Wal-Mart In Search of Renewed Growth BY STEPHAN MEIER * AND FELIX OBERHOLZER-GEE †

Introduction In 2015 Wal-Mart Stores, Inc., the world’s largest retailer, faced several strategic challenges. The company had just been ranked number one on the Fortune 500 list, but same-store sales in the United States had barely been growing for the past six years. International expansion had turned out to yield uneven results, and Wal-Mart lagged in online sales. Wall Street’s support for Wal-Mart was tepid: Market Realist reported in early 2015 that the firm’s stock performance was “below par,” noting that “Walmart’s stock is only up by 8.8% since the start of 2014. This compares unfavorably to Kroger (KR, a supermarket). It’s up by a whopping 84.4%. Costco (COST, a warehouse club) and Target (TGT, a discount retailer) are up by 25.4% and 21.7%, respectively.” 1 (See Exhibit 1.) Finding new sources of growth would be no easy task. With more than 5,000 stores across the United States, the company had achieved broad geographic coverage. Cutting costs to boost financial performance seemed equally daunting. Wal-Mart’s laser-like focus on its famous “Everyday Low Prices” (EDLP) policy seemed to have wrung almost every conceivable expense from the firm’s supply chain and operations. Competitive pressure from ultra-low cost dollar store chains had increased substantially. As a result, the company found itself looking outside its traditional paths for growth opportunities. One option was to make a strategic shift toward a more upscale shopping experience. Target had already staked a claim to this positioning in discount retail, with its “Expect More, Pay Less” message and exclusive deals with top designers. Could Wal-Mart top Target? As CEO Doug McMillon envisioned a new kind of Wal-Mart, he carefully weighed the risks and benefits of such a move.

Author affiliation * Associate Professor of Business Management, Columbia Business School † Andreas Andresen Professor of Business Administration, Harvard Business School Acknowledgments Axel Ramm, MBA’16, provided valuable research and insights for the updated version of this case. Kate Permut, MBA’83, and Lori Qingyuan Yue, PhD’10, provided support for earlier versions of the case.

WRITTEN INSTRUCTION 1: Copy the Wal-Mart text between "Author affiliation *" and "of the case.", inclusive, replacing "valuable" with "useful".
WRITTEN INSTRUCTION 2: Translate this sentence from the Wal-Mart text into Spanish: "Finding new sources of growth would be no easy task."
The items after this point are separate from the Wal-Mart text.

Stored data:
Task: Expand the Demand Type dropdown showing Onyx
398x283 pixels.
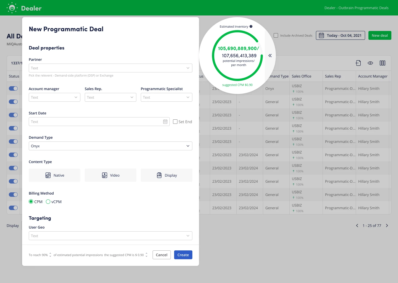Action: 110,146
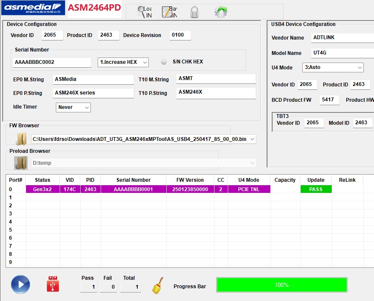Click the green 100% progress bar

[x=281, y=285]
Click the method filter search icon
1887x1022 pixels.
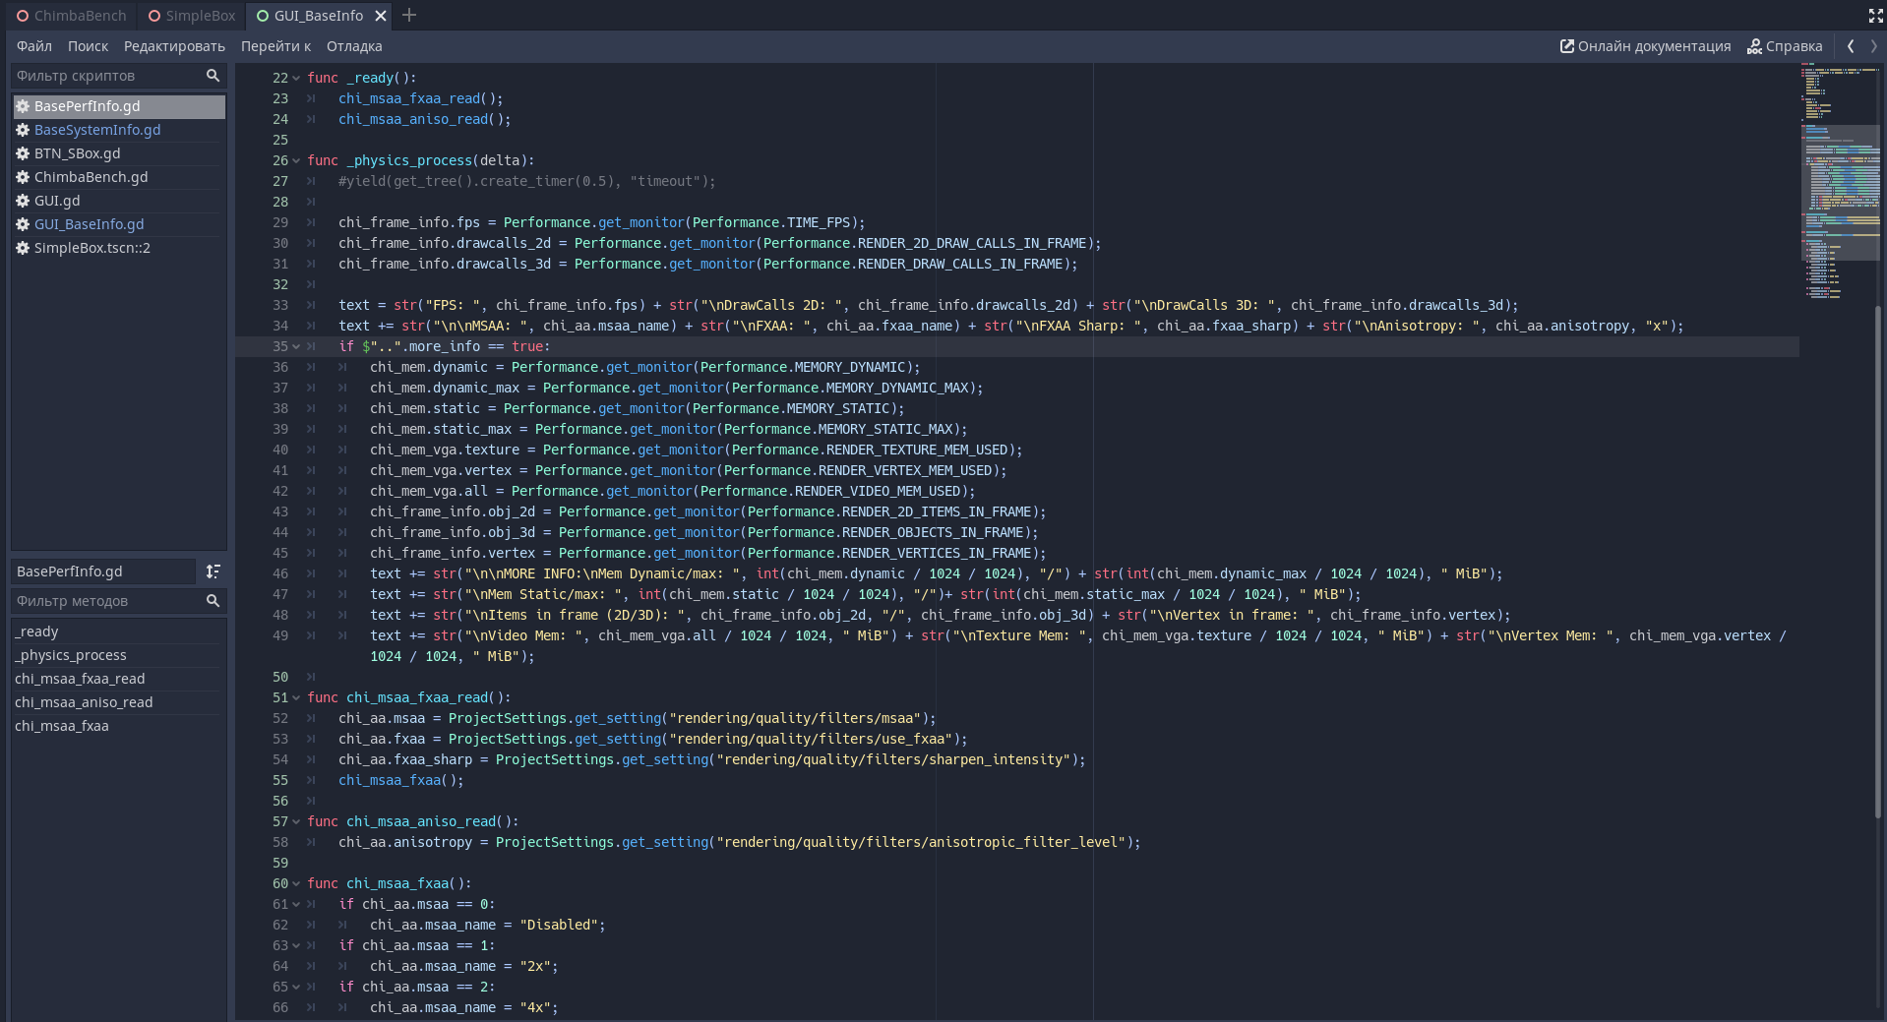pos(213,601)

RESPONSE 1:
Author affiliation * Associate Professor of Business Management, Columbia Business School † Andreas Andresen Professor of Business Administration, Harvard Business School Acknowledgments Axel Ramm, MBA’16, provided useful research and insights for the updated version of this case. Kate Permut, MBA’83, and Lori Qingyuan Yue, PhD’10, provided support for earlier versions of the case.

RESPONSE 2: Encontrar nuevas fuentes de crecimiento no sería tarea fácil.